PITTSBURGH (AP) -- Researchers at the University of Pittsburgh Medical Center are testing a new hemophilia therapy that could stop disease sufferers from bleeding.
Don Miller, 50, is the first patient to use the gene therapy designed by California-based Chiron Corp.For 43 years, Miller has been going to the hospital for treatment of hemophilia A, a disease that prevents his blood from clotting and causes severe bleeding in his joints and body cavities.
He uses a needle-administered treatment that stops bleeding after it starts, but the therapy could prompt his body to produce blood-clotting protein before he bleeds.
"No needle sticks," Miller said Thursday. "And I wouldn't be as afraid of hurting myself."
The gene therapy is injected into the veins of the hand and travels through the blood. The idea is for the friendly virus shell to carry the blood-clotting protein called factor VIII into the patient's body, where it will take up residence in cells.

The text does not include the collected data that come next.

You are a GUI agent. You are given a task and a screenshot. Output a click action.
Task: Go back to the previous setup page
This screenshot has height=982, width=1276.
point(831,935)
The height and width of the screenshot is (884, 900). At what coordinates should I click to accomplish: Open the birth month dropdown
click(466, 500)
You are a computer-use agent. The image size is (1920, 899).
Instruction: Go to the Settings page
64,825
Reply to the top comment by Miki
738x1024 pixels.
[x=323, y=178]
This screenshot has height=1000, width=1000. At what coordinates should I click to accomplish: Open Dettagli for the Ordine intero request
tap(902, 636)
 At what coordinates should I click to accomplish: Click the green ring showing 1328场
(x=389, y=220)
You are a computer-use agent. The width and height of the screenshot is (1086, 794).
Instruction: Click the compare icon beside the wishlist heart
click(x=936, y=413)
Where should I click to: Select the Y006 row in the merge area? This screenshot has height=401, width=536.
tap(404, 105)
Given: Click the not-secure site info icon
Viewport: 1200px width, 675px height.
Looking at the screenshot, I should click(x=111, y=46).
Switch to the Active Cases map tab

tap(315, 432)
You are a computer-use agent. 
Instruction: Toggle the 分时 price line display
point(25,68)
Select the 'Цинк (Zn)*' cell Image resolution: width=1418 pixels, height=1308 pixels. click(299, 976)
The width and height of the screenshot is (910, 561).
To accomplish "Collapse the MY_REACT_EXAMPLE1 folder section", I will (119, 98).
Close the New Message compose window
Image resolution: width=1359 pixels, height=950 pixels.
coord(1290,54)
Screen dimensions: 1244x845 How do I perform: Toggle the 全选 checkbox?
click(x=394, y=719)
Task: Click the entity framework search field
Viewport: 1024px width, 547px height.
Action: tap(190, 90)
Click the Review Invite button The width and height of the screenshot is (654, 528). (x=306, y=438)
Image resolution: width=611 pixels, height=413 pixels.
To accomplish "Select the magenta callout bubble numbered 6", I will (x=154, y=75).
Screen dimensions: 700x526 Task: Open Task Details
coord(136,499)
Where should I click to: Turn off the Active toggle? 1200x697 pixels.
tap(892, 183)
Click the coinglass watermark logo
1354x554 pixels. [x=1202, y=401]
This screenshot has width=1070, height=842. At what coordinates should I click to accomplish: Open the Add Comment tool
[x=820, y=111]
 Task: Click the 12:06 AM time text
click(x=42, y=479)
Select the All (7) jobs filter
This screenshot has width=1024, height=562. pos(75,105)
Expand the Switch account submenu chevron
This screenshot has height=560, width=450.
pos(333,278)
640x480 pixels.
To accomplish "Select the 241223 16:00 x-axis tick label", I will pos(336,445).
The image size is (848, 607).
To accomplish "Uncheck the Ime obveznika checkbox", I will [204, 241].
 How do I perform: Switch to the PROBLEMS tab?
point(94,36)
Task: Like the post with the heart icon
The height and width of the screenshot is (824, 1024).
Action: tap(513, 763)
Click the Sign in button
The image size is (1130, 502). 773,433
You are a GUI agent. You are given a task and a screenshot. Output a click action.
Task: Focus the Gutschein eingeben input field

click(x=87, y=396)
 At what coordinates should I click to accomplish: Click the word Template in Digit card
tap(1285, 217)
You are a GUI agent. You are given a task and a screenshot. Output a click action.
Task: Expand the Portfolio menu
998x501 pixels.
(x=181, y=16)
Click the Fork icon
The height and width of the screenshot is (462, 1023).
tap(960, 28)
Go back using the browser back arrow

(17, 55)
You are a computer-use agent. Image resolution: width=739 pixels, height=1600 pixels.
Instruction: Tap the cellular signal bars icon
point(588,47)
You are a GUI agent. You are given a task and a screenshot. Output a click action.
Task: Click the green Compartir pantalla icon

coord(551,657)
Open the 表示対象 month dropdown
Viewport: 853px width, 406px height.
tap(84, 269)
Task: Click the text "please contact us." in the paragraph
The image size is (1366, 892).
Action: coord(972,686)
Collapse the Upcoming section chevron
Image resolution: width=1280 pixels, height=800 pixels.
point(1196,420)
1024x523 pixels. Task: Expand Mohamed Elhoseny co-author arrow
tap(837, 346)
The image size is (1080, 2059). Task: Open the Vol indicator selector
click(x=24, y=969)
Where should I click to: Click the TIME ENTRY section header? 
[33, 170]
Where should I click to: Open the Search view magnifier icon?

"It's like a virus that's gutted of all its junk," said Dr. Margaret V. Ragni, professor of medicine at the University of Pittsburgh and director of the Hemophilia Treatment Center of Western Pennsylvania.
Hemophilia A is passed on genetically and affects only males. About one in every 10,000 men has the disorder, and pooling of blood in the joints often leads to crippling arthritis in later life when the enzymes in blood dissolve cartilage between the joints.
Miller is the first of what researchers hope will be several human test cases.
"With humans, we don't really know, and that's why we're very interested to be starting these trials," Dr. Deborah Hurst, who designs clinical trial plans and protocol for Chiron.